Un vendeur de chapeaux pourrait aisément préciser son tour de tête ainsi que la coupe de son couvre-chef, pour aider au maximum les clients dans leur choix. De la même manière, des vendeurs de jeans indiquant au bout d'un petit badge la coupe et la taille de leur pantalon orienteraient davantage les hésitants. Mais si cette technique marketing peut être pratique dans certains cas, elle peut aussi dépasser les limites de l'intimité et de la décence, notamment lorsqu'elle est imposée à des vendeuses de lingerie.
Une boutique de lingerie située en Suède, ayant trouvé cette idée fort intéressante, a demandé à ses vendeuses de porter un badge informant le client de leur nom, la taille de leur tour de poitrine, le bonnet et en parallèle la taille du soutien-gorge.
Briser l'aspect froid de la vente
Ce petit badge informatif permettait à la cliente indécise, et ayant une physionomie similaire à l'une des vendeuses, de mieux orienter ses recherches, sans passer par le stade fastidieux de l'essayage en cabine. Car bien sûr, chaque marque détient ses propres tailles. Même si celles-ci sont globalement normées, une taille S dans telle boutique ne concordera pas nécessairement avec la taille S d'une autre boutique. Aussi, pour pallier l'étape d'incompréhension, la grande marque Change a décidé d'aiguiller ses clientes. De cette manière, les clientes pouvaient constater d'elles mêmes le rendu des différentes coupes de soutien-gorge.
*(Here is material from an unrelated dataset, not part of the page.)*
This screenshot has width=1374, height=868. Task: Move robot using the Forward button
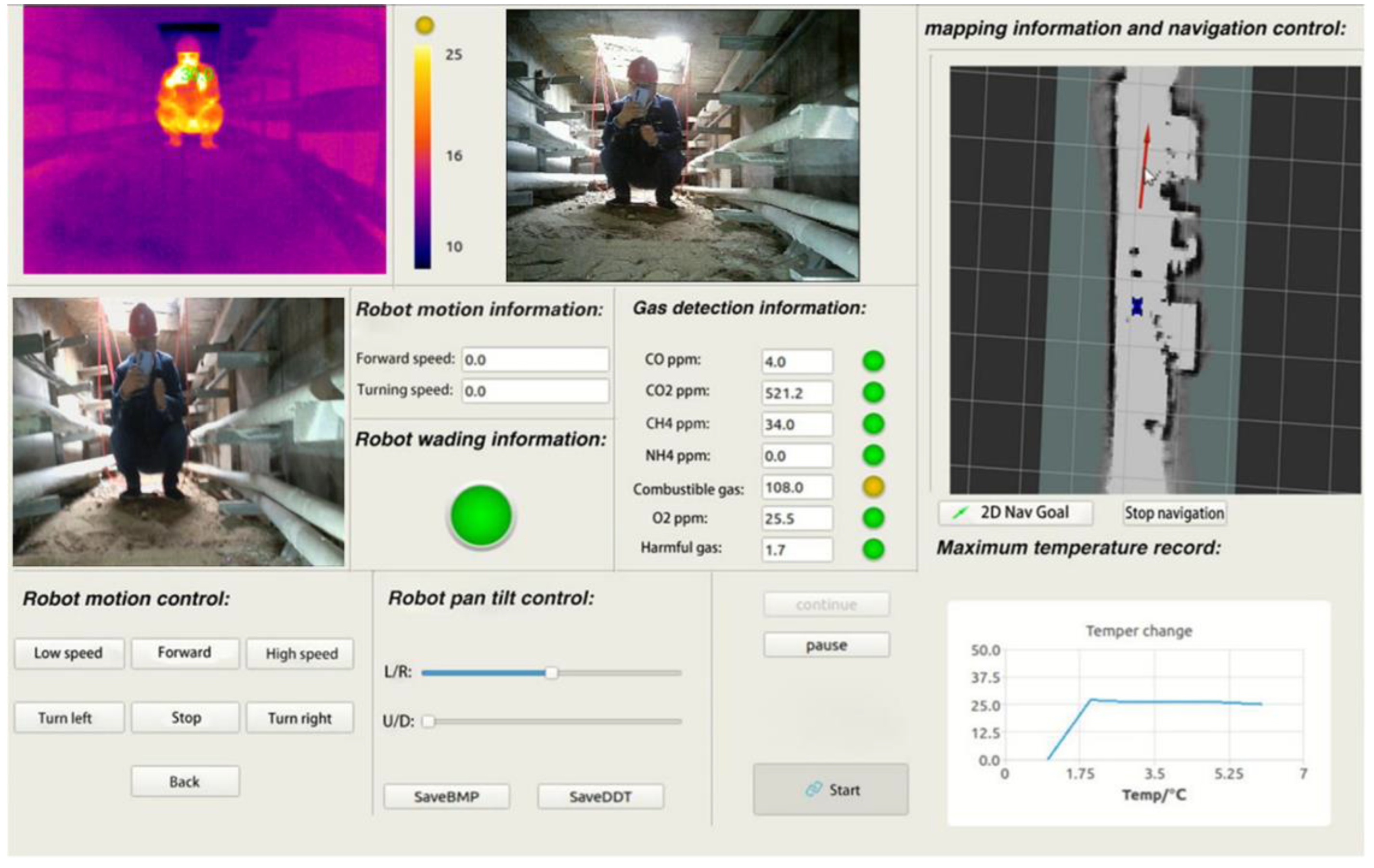(184, 652)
En effet, les coupes ont des noms propres à chaque marque, et varient, et la cliente nouvelle, se sentant perdue, risque de repartir sans rien n'avoir acheté. Aussi, ce petit badge, discret, avait pour vocation de désépaissir le mystère qui entoure le vêtement lorsque celui-ci est présenté dans des tailles multiples aux critères nombreux. Les vendeuses, de taille, poids et physionomie différents, couvraient alors un grand nombre des modèles proposés, facilitant l'achat. Enfin, cette technique marketing a pour effet de créer une certaine proximité entre les vendeuses et les clientes en brisant l'aspect froid de la vente : il ne s'agit plus d'une simple transaction, mais d'un échange de conseils, visant à rassurer l'inquiète et la timide. Cependant, cette technique de vente pratico-pratique a été jugée intrusive et qualifiée de discrimination sexuelle.
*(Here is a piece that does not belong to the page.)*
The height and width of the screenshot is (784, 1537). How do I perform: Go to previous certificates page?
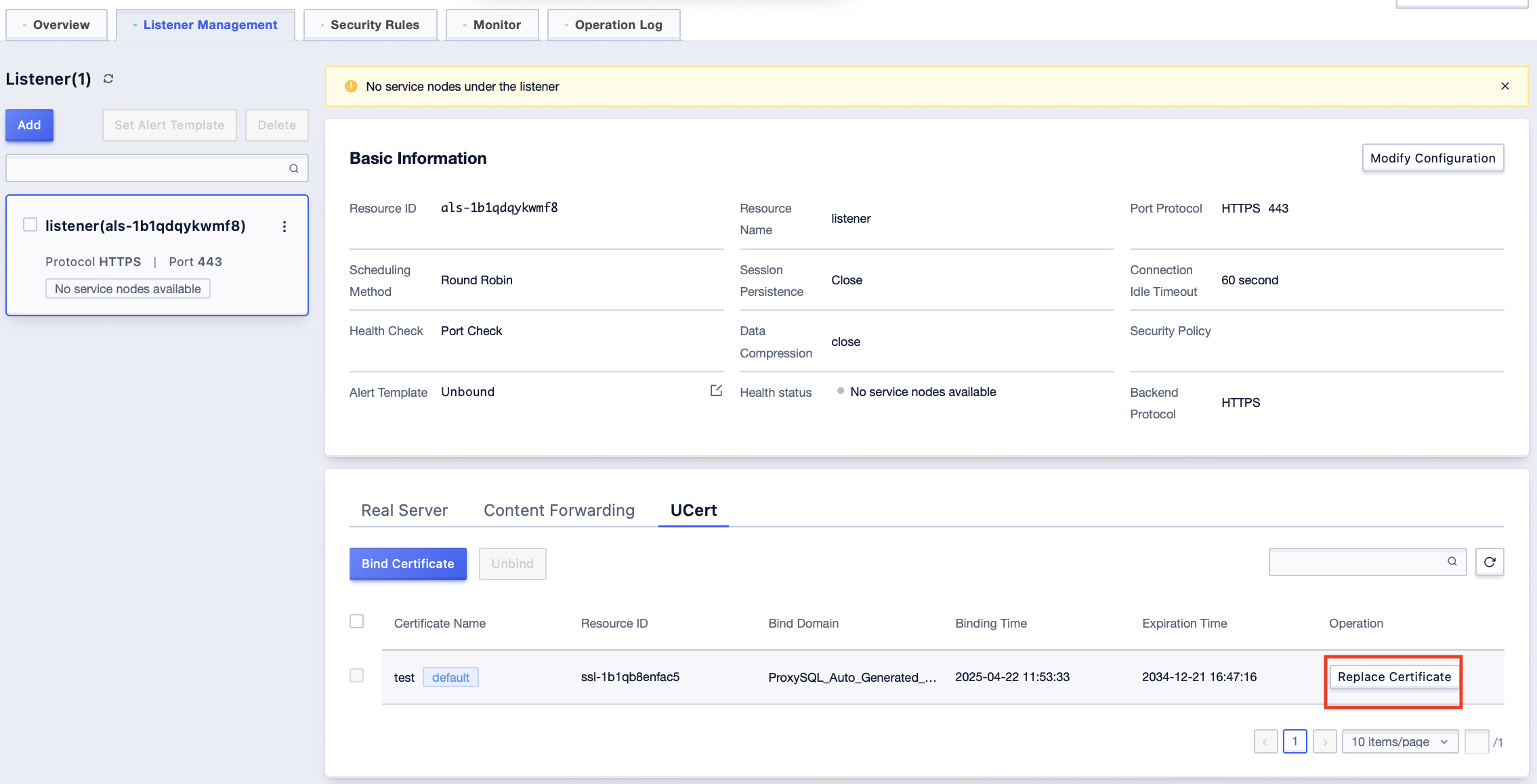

Il y aurait donc une limite au marketing ?
Une employée de la plus grande boutique de la chaine s'est vue contrainte de porter durant un an ce badge, malgré ses nombreuses protestations. Finalement, considérant qu'il s'agissait ni plus ni moins de discrimination, cette dernière a décidé de porter plainte. Lors du procès aux prud'hommes, la vendeuse a expliqué son ressenti. Les juges ont estimé que la dignité de la personne avait été "violée" : son travaille consistait à vendre des articles et non à étaler ses mensurations.
À noter qu'une telle violation n'est pas comparable, par exemple, au port obligatoire d'une tenue qui pourrait être jugée abusive, allant parfois à la limite de la décence : la présence d'un badge informant les clients et la direction de ce type de détails privés, annihile l'intimité des vendeuses. Dans cette situation, la vendeuse n'est plus recrutée pour ses services et son travail mais pour son corps en soi, devenant un objet publicitaire. Selon un document interne à la chaine, qui a été cité au procès, il ne s'agissait que de "signaler que nous avons un large choix et sommes désireux de proposer la bonne taille". Cette explication n'a pas suffit puisque la chaine a été condamnée. Aussi, en plus de payer l'intégralité des frais du procès de la plaignante, cette dernière bénéficiera de 6 000 €. Jaana Paalsson, qui représentait la vendeuse, a déclaré à l'agence de presse TT qu'il s'agissait d'une très belle victoire : "c'est très, très bien", explique-t-elle, "c'est une grande victoire pour l'intégrité des employées", rapporte Libération.
Chez nous, ca donnerait quoi ?
Ce fait, survenu en Suède, est étonnant dans un pays qui fonde sa réputation sur l'égalité des sexes accomplie, aboutie, généralisée. En France, ce type de situation ne pourrait aujourd'hui plus exister : s'il ne s'agit pas tout à fait de discrimination à proprement parler (la discrimination consistant en un traitement particulier d'une ou plusieurs personnes vis-à-vis d'autres sans raison), il s'agit en revanche d'atteinte à la dignité de la personne, conditions de travail abusives ou encore atteintes à la liberté d'autrui. De plus, un contrat de travail est nul si ce dernier impose certaines clauses illégales.